Archive for the ‘coup de gueule’ Category

qui n’aime ni le riz

dimanche, janvier 24th, 2016

ni les épices ne va pas au Kerala. Je vous l’ai déjà servie, cette phrase-là.
Pour moi, j’aime bien le riz, le riz kéralais à l’instar des meilleurs, moelleux, bien détaché, à prendre à a cuillère si on ne sait pas se servir de sa main droite pour y mélanger un peu de massala.
J’aime aussi les épices, ces parfums si variés qui n’en finissent pas de vous entourer, de remplir l’espace vital, de nous embaumer.
Juste que parfois, ça fait beaucoup et on voudrait faire une pause. Laisser le palais se contenter d’une nourriture plus ordinaire à nos sens, moins provocante, se contenter pour une fois de manger pour se nourrir.
Heureusement c’est possible. On a trouvé une boutique où on peut déjeuner avec un café latte et une tranche ce pain beurre confiture, et pur midi, juste une assiette de fruits, sans sauce sans sucre, simplement des morceaux de fruits : ananas, papaye, mangue, banane, mandarine, pastèque, etc. u vrai délice.
Je me suis rendu compte qu’en parlant de l’hygiène, j’ai été un p eu fort avec nos hôtes indiens : c’est vrai que les déchets épars sont une plaie de l’inde comme de tant de pays tropicaux, c’est vrai aussi que les gens ne sont pas habitués à déposer leurs déchets dans des poubelles inexistantes, mais est-ce si différent sous nos latitudes ? combien de canettes ai-je déjà ramassé dans nos bois de Revleumont, combien de chantiers ne servent-ils pas à enfouir discrètement des trucs qu’on n’a pas envie de trier, classer, collecter, rapporter (moyennant payement) au parc à conteneurs.
Je me suis déjà dit que la consigne des canettes serait un acte de civisme, en permettant à certains de faire quelques cents grâce à la négligence de quelques autres. Et je me demande dans quelle mesure on ne pourrait pas trouver (en y mettant un peu d’acharnement et de volonté d’arriver) un système de recyclage universel des matières plastiques, une espèce de cracking du pétrole à l‘envers. Même si le procédé était couteux surtout au lancement, je suis persuadé que nous en tirerons un avantage indéniable : économiser le pétrole brut et fournir une source d’énergie alternative
Mais je rêve, là.

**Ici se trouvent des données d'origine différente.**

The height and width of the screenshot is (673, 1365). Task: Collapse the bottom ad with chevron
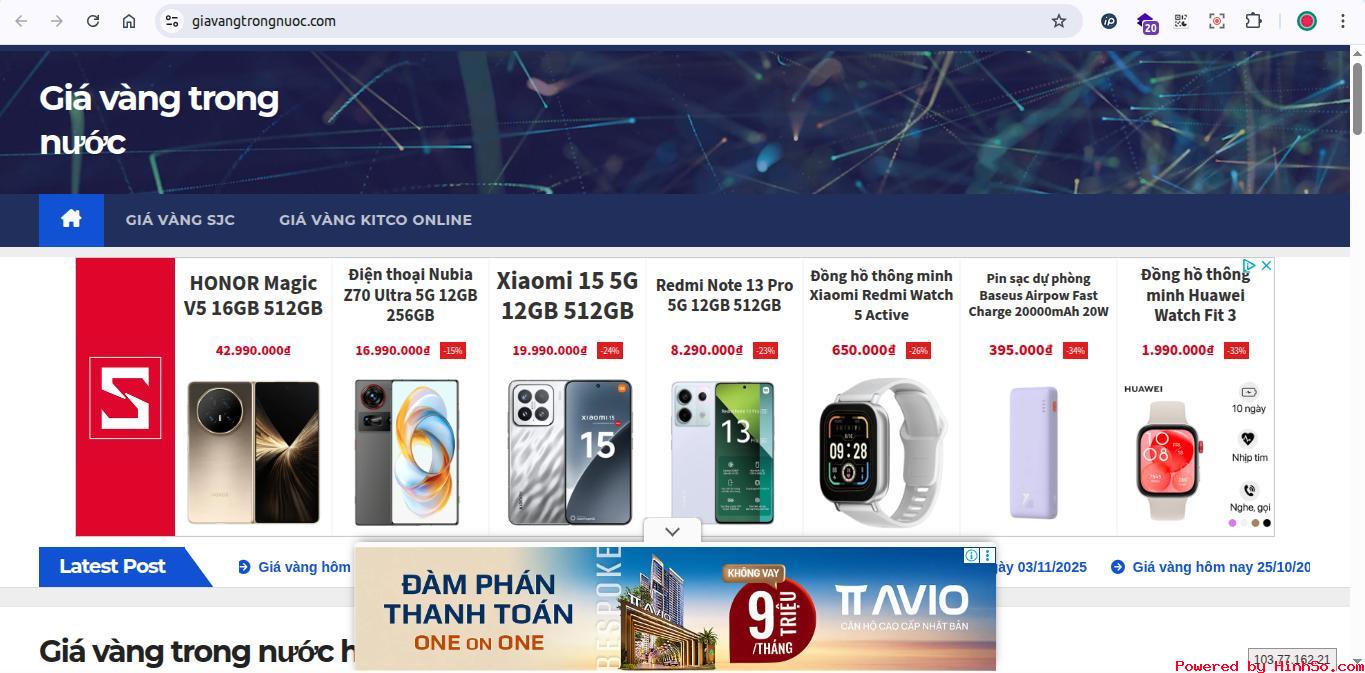[x=672, y=531]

Il est temps de revenir sur terre !

hygiene

mardi, janvier 19th, 2016

un indien est propre.
propre sur lui, propre dans ses gestes quotidiens, soucieux d’hygiène et de pureté.
comment alors se fait-il que les rues soient toujours aussi sales: des déchets de plastiques, cartons, etc encombrent les bas cotés, les chèvres et les chiens débarrassent les restes comestibles, les corbeaux se chargent du reste.
il y a bien des collectes de bouteilles, verre ou plastique, des ramasseurs de carton d’emballage, et il n’y a que très peu de canettes en vente dans les boutiques. Pourtant il en reste dans les endroits les plus inaccessibles, parsemant les bas cotés, malgré le passage constant des véhicules qui occupent tout l’espace disponible entre les maisons
mais quand on a le malheur de passer à proximité de ce qui devrait etre un ruisseau ou une petite rivière, c’est l’égout à ciel ouvert.
les déjections trainent à etre évacués par une quantité trop faible d’eau sale, et pour aller où? probablement à la mer, la meme ou les filets chinois prélèvent le poisson qui est cuit dans les échoppes sur la plage.
la chaleur n’excuse pas tout. Pas plus qu’ailleurs, le réflexe de retenir sur soi jusqu’au point de collecte le plus proche le déchet dont on va se débarrasser, n’est partie intégrante de la mentalité de la moyenne des gens. Ceci expliquant cela, et malgré les efforts des commerça,ts qui balaient devant leur porte, les rues sont sales.

Voyager en avion

vendredi, janvier 15th, 2016

C’est anti écologique et mauvais pour l’environnement, je sais. Après ce mes culpa, une petite reflexion sociétale
Pour arriver de Bruxelles a Cochin, le voyage était divisé en deux
Depuis Bruxelles jusqu’à Abu Dabi, un airbus A 320 tout neuf, hyper connecté (prise électrique, mp3 et gsm à chaque siège. Service impeccable (en dehors des commentaires du commandant de bord unilingues arabe) voyage parfait. Public en majorité européen et chinois.
Après l’escale, le reste du voyage est assuré par un vieux boeing 747 de Jet Airways, dans un bruit indescriptible, sieges défoncés, catering à la traine avec l’ingéniosité des hotesses et la bonne volonté de tous, c’est ok, mais le public est à 98 % indien.
Alors, je me demande. Est-ce que c’est juste une question d’argent, et que les indiens paient moins cher ?
ou bien que finalement, ce ne sont que des indiens qui retournent en inde.

Comment 100 = 20

mardi, février 3rd, 2015

Puisque nous devons être à l’aéroport de Rabat ce soir pour raccompagner nos visiteuses, nous en profitons pour visiter la ville. Enfin, la vieille ville : la médina et la kasbah des Oudaya.
Arrivés sans trop de peine au pied de la muraille de la médina, nous entrons par Bab El Mellah, la porte des juifs, qui signifie bien que les juifs avaient droit de cité ici comme à Sefrou dans la médina.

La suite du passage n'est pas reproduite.